Gitan officiel du cinéma français, Tony Gatlif en est paradoxalement l’un des plus sédentaires. A force de filmer l’errance, les minorités ethniques et de se rassasier de world music depuis près de 30 ans, ses nouveaux opus ne se défont jamais d’une indéniable pantouflardise. En dépit d’un prix de la mise en scène à Cannes et du mini-scandale qui s’en suivit, Exils ne déroge pas à la règle. Invitation au voyage, apologie de la caméra à l’épaule, une image brute qui n’aime rien tant que filmer les pare-brise crados des vieux bus fatigués, une poésie naïve, très naïve qui contient, grâce à son anti-raffinement, une indéniable dose d’émotion.
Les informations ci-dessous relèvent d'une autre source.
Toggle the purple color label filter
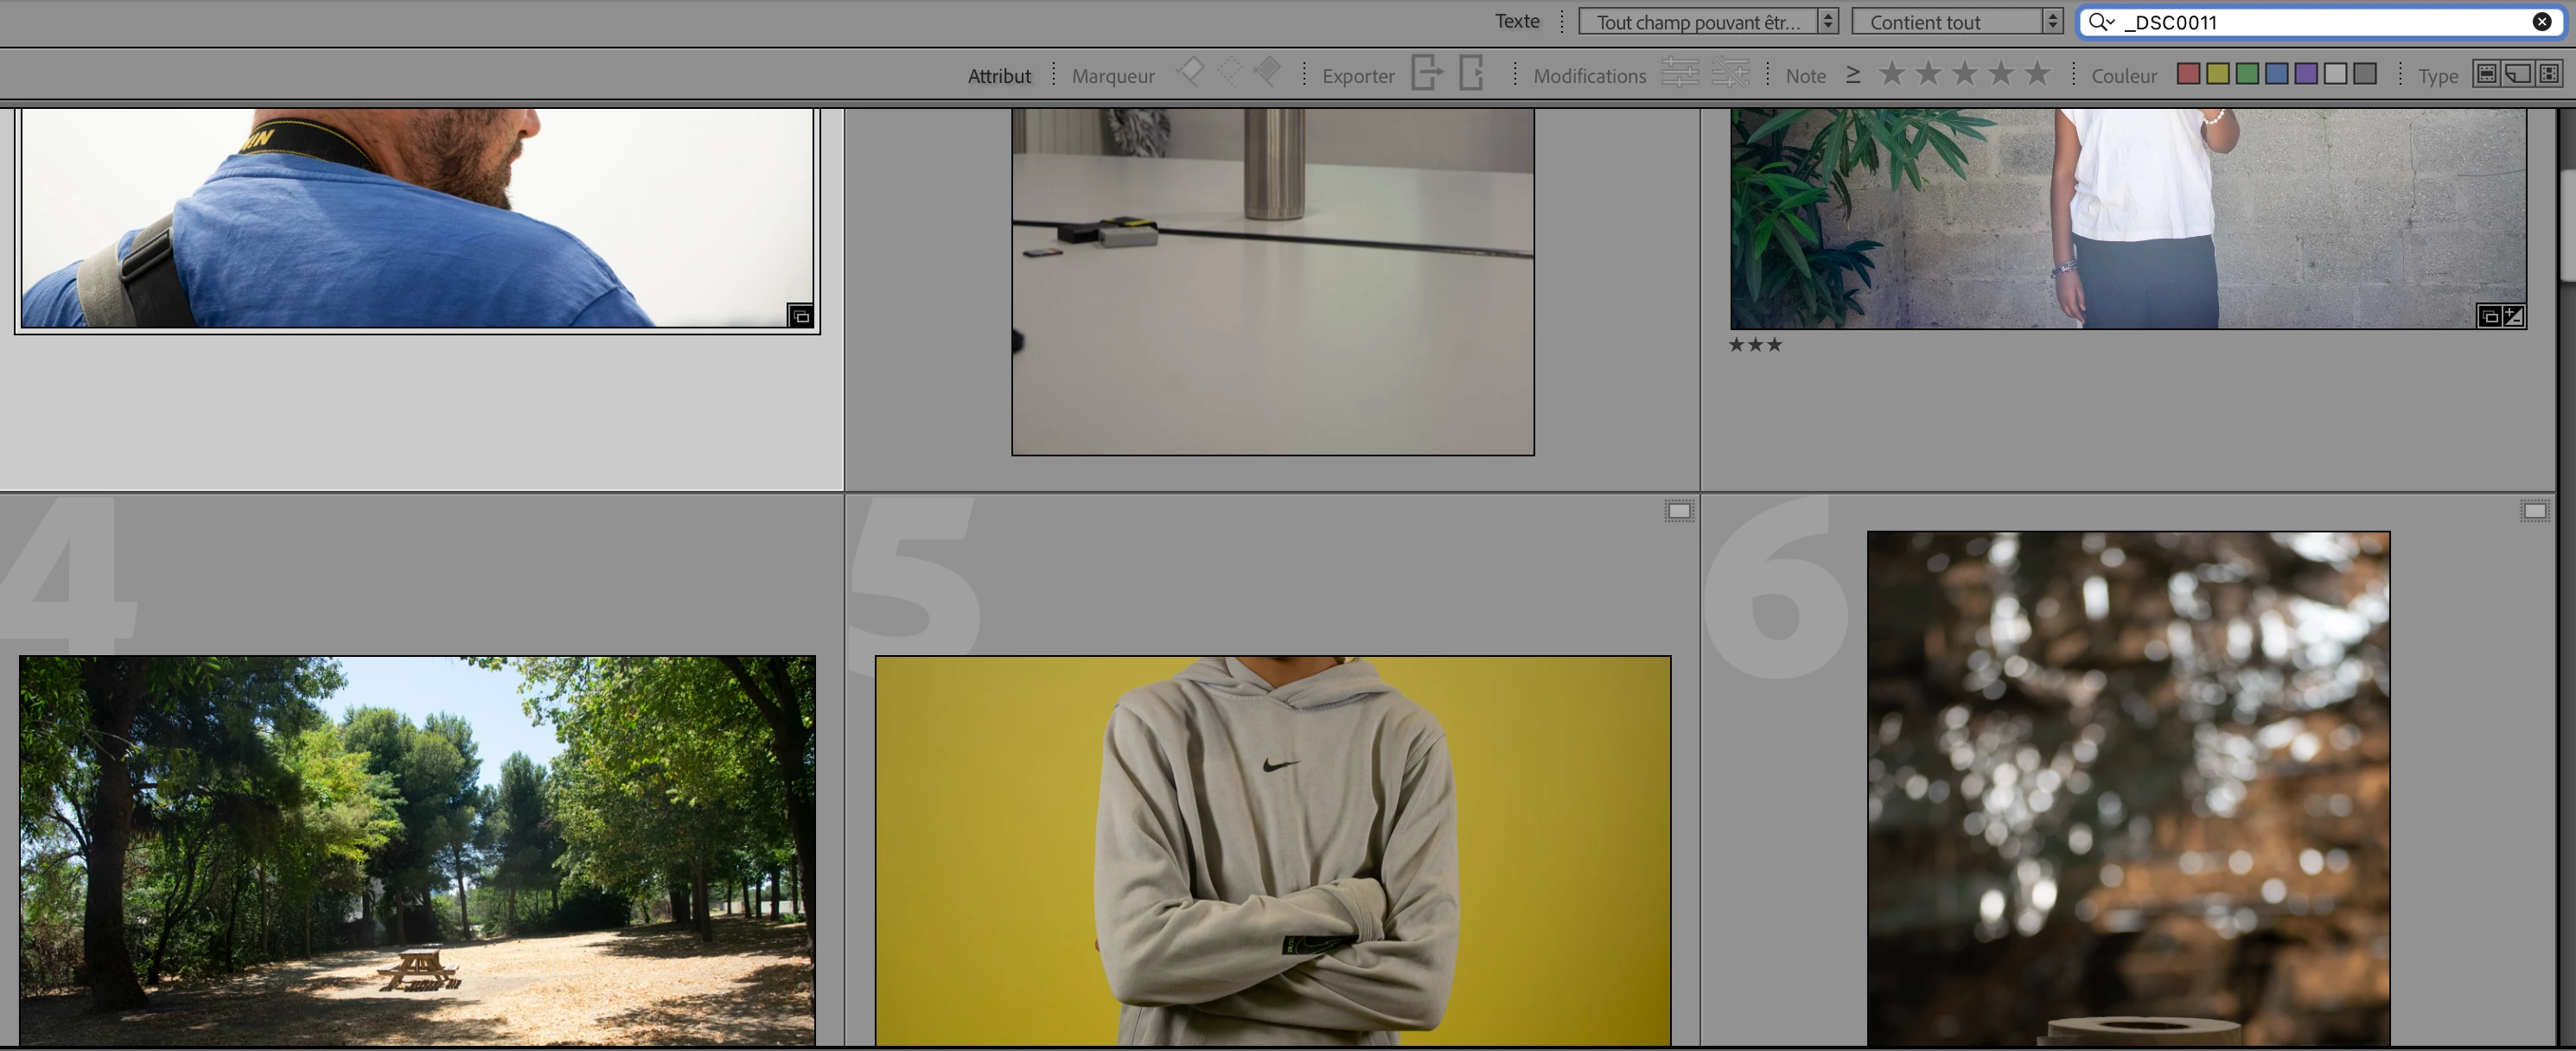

Ça commence du haut d’une tour de cité banlieusarde. Duris et Azabal sont à oilpé, ils fument, lui miteux, elle provocante. Jeunesse, social, beauté de la pouillitude et de la pauvreté. Algériens d’origine (il est fils de pied-noir, elle beurette), le couple décide de revenir aux sources, à Alger, histoire de combler un manque indéfinissable, bref satisfaire un instinct primaire. C’est également tout l’enjeu du film. Car Gatlif n’est ni un intello qui veut s’essayer au réalisme poétique, ni un altermondialiste récemment converti. C’est un autodidacte, un vrai de vrai qui se sert de la caméra comme d’un vecteur purement impulsif : communiquer ses émotions, s’émerveiller, montrer ce qu’il connaît. D’où la réussite du film, opus plus personnel que d’autres tentatives franchement irregardables (Gaspar et Robinson) ou de fresques pétries de bonnes intentions mais à qui il manque un petit supplément d’âme (Gadjo dilo). Derrière ses attributs apparents de film-spontané, Exils est au contraire l’oeuvre de la maturité, du vécu. Les lieux, la lumière, les gravas, la musique gitane ou même Romain Duris ont déjà été visité plusieurs fois. En résulte une sorte d’évidence, une précision chirurgicale pour trouver le bon point de vue.

Et puis il y a l’Algérie, lieu de naissance de Gatlif qu’il retrouve avec un mélange d’émotion et de curiosité. Duris et Azabal visitent les ruines du tremblement de terre, s’invitent chez les nouveaux propriétaires de l’appartement de ses parents. On découvre le mobilier inchangé, on ouvre le vieil album photos. Gatlif ne donne jamais à réfléchir, il filme en même temps qu’il pleure de joie et s’enivre de musique. La dernière scène, transe interminable où les deux personnages trouvent enfin l’apaisement, le dit sans coups tordus. La sensation forte fait l’effet d’une drogue qui jusqu’à l’épuisement calme et instruit. Pour cet esprit aventureux où l’école de la vie vaut mieux qu’un long discours, on lui pardonnerait presque sa psychologie maladroite et ses fulgurances de vieux soixante-huitard, où l’on court cul nu dans les vergers. Guy Debord disait d’un de ses films antérieurs « qu’il ne trahissait pas ». C’est le moins qu’on puisse dire.